■ Required work
For the entries below, count the lines containing "height" and give only that number.

======== Source data ========

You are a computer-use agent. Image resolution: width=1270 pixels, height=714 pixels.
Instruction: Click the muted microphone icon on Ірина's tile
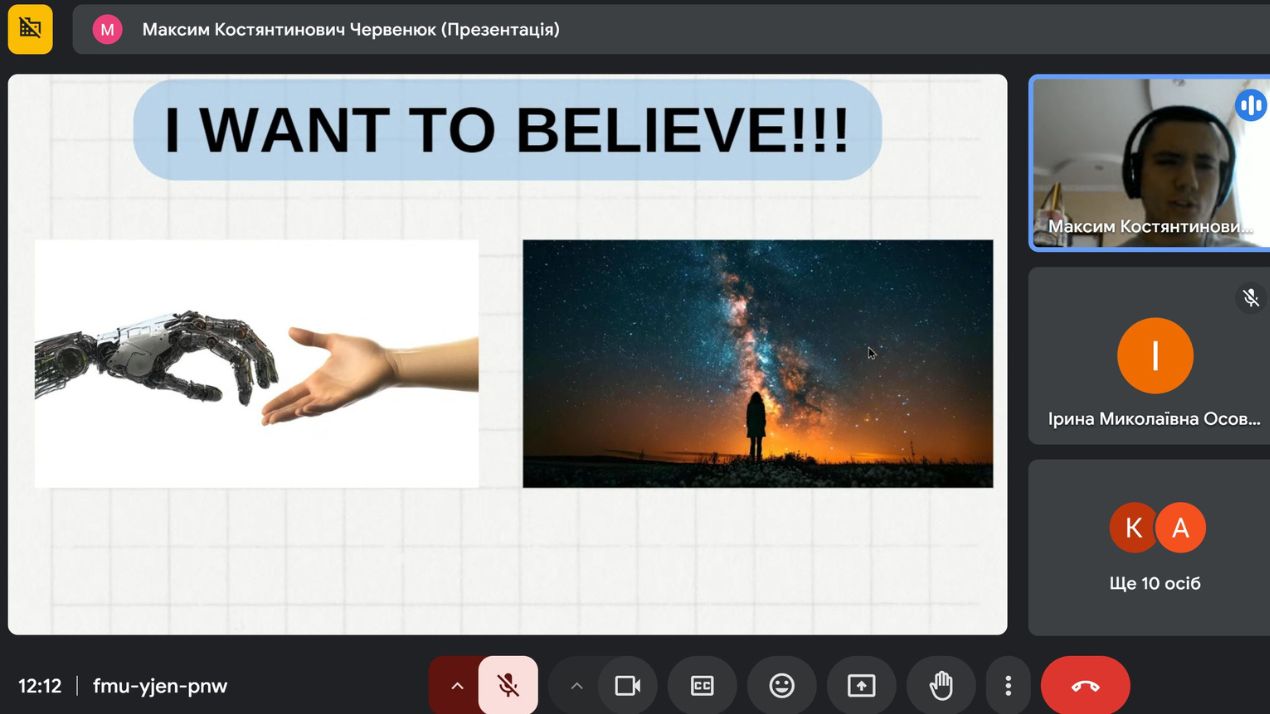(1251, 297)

========
======== Source data ========

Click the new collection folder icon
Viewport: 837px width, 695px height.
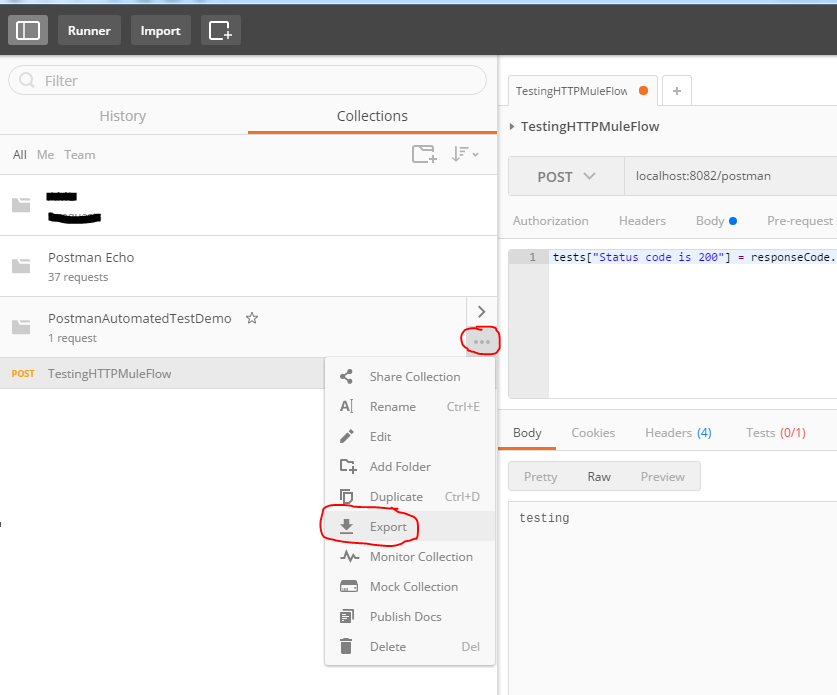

========
======== Source data ========

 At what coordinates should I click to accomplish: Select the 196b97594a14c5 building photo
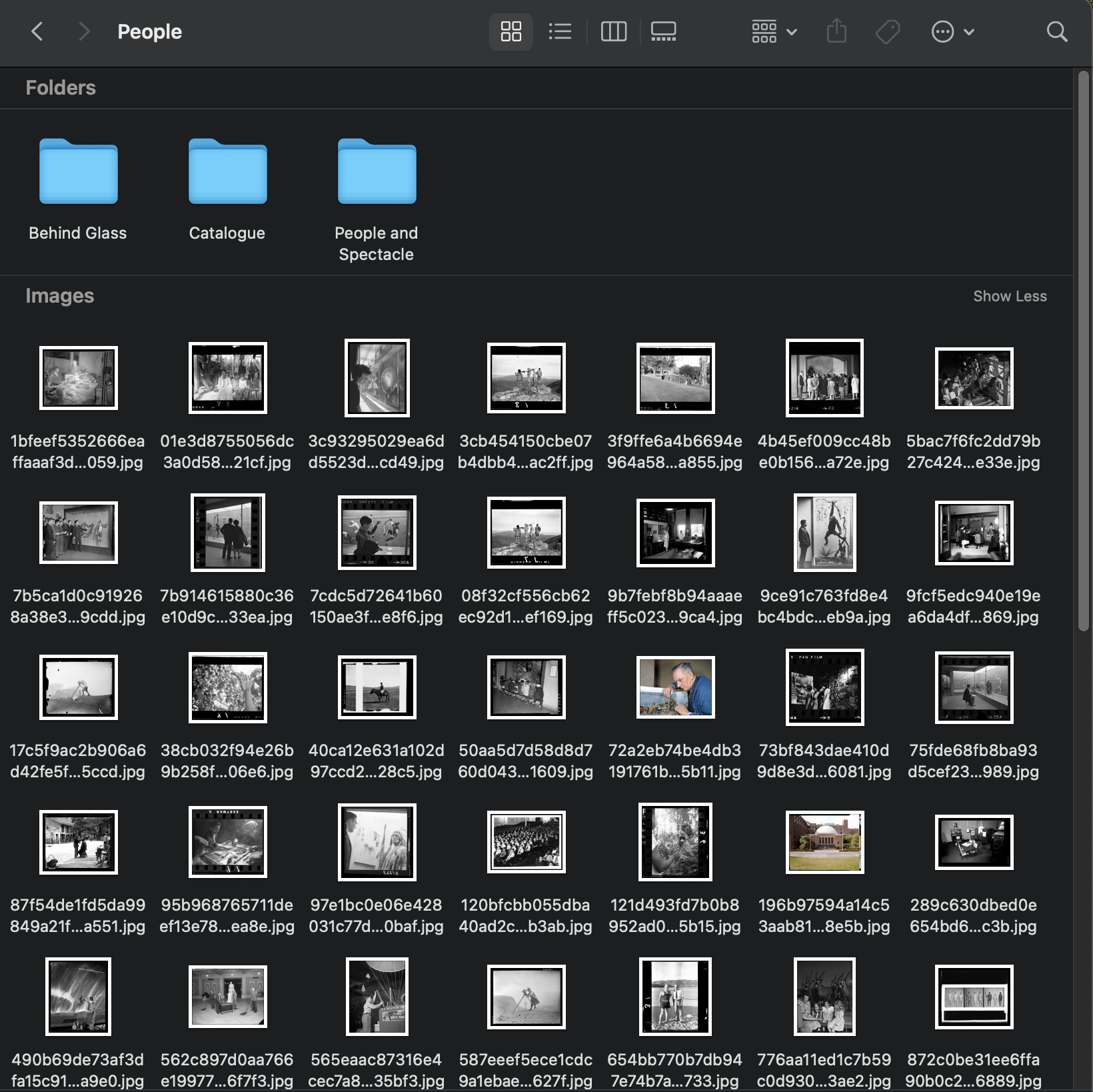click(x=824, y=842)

========

■ Output of the task
2